Work instruction:
Take the entries that follow and return exactly the lines from the one holding "Viewport: 1568px width, 755px" through the one holding "Task: Click the Next arrow icon", both included. Nothing else is needed.

(Collected data entries)
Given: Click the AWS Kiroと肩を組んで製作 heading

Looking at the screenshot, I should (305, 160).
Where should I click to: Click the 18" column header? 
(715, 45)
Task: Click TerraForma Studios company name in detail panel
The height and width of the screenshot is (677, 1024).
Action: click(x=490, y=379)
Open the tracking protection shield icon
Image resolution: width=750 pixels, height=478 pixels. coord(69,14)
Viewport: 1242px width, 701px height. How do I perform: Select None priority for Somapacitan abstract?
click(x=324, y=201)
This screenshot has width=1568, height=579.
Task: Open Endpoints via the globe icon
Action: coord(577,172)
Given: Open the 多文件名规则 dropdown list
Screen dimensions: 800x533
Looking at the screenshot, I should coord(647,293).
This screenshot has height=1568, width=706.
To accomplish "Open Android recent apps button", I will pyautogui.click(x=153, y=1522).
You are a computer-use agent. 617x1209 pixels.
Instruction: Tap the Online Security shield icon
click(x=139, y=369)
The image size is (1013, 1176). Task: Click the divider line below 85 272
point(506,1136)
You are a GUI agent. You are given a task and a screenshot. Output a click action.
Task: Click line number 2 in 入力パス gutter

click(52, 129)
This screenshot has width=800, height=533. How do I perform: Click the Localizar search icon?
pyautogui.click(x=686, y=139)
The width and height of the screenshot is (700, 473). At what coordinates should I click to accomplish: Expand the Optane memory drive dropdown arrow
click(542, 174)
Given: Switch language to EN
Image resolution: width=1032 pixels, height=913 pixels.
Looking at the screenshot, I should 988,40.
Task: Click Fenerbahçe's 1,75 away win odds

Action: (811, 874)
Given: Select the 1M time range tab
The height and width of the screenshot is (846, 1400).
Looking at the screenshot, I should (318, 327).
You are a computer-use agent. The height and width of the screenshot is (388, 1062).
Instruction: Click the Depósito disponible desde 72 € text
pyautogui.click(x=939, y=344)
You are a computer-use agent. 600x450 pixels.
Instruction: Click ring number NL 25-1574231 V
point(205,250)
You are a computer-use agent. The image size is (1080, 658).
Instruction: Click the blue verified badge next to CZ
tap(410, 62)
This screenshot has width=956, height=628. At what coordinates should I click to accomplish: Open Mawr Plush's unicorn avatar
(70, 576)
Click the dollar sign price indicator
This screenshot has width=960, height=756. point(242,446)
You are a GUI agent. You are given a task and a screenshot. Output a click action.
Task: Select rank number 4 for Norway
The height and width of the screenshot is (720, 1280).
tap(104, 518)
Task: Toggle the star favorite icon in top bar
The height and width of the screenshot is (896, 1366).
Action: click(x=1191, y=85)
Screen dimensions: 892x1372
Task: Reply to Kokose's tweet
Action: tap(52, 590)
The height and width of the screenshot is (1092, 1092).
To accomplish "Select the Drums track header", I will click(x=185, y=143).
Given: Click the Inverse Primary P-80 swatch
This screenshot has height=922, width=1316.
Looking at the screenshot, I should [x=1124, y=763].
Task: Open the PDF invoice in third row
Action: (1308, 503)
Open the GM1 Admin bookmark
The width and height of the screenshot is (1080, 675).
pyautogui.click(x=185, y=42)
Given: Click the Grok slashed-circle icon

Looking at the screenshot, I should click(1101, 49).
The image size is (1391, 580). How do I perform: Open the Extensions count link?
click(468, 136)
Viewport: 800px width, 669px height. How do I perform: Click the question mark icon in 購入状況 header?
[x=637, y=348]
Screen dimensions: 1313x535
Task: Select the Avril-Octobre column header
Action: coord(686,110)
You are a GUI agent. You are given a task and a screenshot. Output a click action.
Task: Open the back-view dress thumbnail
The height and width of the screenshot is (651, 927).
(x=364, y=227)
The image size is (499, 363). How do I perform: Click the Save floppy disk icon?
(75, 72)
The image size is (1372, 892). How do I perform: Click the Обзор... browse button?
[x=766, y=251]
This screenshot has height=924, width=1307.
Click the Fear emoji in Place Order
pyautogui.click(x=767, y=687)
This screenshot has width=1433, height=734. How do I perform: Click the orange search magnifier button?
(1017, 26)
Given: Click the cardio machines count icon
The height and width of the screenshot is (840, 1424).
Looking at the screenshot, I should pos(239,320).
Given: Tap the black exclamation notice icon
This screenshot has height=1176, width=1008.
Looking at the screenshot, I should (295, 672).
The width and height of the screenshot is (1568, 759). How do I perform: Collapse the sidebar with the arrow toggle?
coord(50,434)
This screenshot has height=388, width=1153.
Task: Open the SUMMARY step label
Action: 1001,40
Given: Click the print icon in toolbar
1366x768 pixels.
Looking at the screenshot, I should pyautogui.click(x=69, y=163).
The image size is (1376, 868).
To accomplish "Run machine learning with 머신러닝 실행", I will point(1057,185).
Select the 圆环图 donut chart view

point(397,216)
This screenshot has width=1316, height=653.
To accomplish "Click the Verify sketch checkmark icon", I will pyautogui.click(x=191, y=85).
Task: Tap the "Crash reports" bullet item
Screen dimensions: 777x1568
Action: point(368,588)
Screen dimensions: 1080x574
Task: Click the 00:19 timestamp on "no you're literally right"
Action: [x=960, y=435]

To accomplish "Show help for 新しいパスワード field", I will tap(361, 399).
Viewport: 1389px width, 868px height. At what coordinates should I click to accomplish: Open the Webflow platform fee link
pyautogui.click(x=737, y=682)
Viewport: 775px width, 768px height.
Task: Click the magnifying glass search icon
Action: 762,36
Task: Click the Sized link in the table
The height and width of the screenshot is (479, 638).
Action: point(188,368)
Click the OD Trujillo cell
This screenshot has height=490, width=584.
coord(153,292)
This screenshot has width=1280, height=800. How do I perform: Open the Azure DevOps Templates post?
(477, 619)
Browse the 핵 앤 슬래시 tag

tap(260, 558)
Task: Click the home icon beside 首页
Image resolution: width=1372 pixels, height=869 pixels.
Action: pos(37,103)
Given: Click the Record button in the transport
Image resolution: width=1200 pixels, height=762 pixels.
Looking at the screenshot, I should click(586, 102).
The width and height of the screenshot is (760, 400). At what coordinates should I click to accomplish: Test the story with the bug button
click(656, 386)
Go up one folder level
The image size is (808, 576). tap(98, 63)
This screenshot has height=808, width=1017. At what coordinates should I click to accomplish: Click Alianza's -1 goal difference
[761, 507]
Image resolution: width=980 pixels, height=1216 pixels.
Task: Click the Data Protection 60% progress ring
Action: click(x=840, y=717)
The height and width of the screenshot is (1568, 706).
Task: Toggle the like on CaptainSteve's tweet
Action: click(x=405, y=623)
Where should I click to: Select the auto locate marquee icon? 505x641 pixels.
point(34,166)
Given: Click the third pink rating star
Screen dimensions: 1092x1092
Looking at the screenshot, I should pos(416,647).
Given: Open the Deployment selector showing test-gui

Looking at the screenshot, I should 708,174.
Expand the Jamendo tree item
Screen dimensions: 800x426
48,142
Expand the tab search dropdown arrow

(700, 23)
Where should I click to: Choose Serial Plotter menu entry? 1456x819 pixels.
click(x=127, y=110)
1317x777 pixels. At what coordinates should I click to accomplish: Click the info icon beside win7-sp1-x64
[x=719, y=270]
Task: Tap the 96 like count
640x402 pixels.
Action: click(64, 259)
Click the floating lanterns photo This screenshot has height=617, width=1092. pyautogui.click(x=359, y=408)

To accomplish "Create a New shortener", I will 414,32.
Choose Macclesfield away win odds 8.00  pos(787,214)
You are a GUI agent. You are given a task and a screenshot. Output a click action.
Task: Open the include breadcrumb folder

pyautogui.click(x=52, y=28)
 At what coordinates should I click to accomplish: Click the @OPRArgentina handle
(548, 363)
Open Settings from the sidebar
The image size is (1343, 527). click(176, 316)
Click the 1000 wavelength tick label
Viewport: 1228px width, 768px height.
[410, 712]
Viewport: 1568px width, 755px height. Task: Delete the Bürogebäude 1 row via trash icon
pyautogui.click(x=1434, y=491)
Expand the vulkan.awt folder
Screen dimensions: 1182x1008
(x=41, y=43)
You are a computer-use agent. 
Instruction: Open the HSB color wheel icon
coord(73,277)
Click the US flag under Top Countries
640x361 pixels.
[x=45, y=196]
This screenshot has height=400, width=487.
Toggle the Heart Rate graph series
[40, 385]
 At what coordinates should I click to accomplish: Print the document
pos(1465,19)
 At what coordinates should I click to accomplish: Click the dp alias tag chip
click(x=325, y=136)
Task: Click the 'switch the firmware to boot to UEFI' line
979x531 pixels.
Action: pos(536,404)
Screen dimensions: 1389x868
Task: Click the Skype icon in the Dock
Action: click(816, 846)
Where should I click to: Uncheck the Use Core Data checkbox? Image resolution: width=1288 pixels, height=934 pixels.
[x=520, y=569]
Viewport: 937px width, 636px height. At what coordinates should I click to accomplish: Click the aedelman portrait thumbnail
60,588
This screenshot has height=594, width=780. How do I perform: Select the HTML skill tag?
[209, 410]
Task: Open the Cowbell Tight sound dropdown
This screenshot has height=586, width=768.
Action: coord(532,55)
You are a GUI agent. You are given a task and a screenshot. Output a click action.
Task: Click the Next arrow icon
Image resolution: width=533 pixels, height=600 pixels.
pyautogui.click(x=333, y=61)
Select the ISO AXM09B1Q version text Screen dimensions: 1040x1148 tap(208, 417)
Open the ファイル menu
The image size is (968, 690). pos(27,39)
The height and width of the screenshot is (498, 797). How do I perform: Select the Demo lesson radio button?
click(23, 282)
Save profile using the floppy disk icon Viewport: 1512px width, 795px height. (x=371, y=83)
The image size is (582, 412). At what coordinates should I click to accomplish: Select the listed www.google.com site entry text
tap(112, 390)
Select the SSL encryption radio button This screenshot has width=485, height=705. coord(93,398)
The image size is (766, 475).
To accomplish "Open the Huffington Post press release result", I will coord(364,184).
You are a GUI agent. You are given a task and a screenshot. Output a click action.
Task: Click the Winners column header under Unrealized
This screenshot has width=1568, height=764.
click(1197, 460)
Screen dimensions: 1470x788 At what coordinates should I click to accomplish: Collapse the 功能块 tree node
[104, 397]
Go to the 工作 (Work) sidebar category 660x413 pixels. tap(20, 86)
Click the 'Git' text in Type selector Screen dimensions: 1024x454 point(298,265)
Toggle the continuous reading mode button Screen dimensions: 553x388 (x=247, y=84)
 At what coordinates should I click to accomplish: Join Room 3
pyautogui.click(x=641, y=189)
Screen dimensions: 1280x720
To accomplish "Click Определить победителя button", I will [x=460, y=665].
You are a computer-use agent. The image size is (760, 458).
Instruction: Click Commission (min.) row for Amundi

Task response:
Viewport: 1568px width, 755px height. Task: Delete the Bürogebäude 1 row via trash icon
pyautogui.click(x=1434, y=491)
Expand the vulkan.awt folder
Screen dimensions: 1182x1008
(x=41, y=43)
You are a computer-use agent. 
Instruction: Open the HSB color wheel icon
coord(73,277)
Click the US flag under Top Countries
640x361 pixels.
[x=45, y=196]
This screenshot has height=400, width=487.
Toggle the Heart Rate graph series
[40, 385]
 At what coordinates should I click to accomplish: Print the document
pos(1465,19)
 At what coordinates should I click to accomplish: Click the dp alias tag chip
click(x=325, y=136)
Task: Click the 'switch the firmware to boot to UEFI' line
979x531 pixels.
Action: pos(536,404)
Screen dimensions: 1389x868
Task: Click the Skype icon in the Dock
Action: click(816, 846)
Where should I click to: Uncheck the Use Core Data checkbox? Image resolution: width=1288 pixels, height=934 pixels.
[x=520, y=569]
Viewport: 937px width, 636px height. At what coordinates should I click to accomplish: Click the aedelman portrait thumbnail
60,588
This screenshot has height=594, width=780. How do I perform: Select the HTML skill tag?
[209, 410]
Task: Open the Cowbell Tight sound dropdown
This screenshot has height=586, width=768.
Action: coord(532,55)
You are a GUI agent. You are given a task and a screenshot. Output a click action.
Task: Click the Next arrow icon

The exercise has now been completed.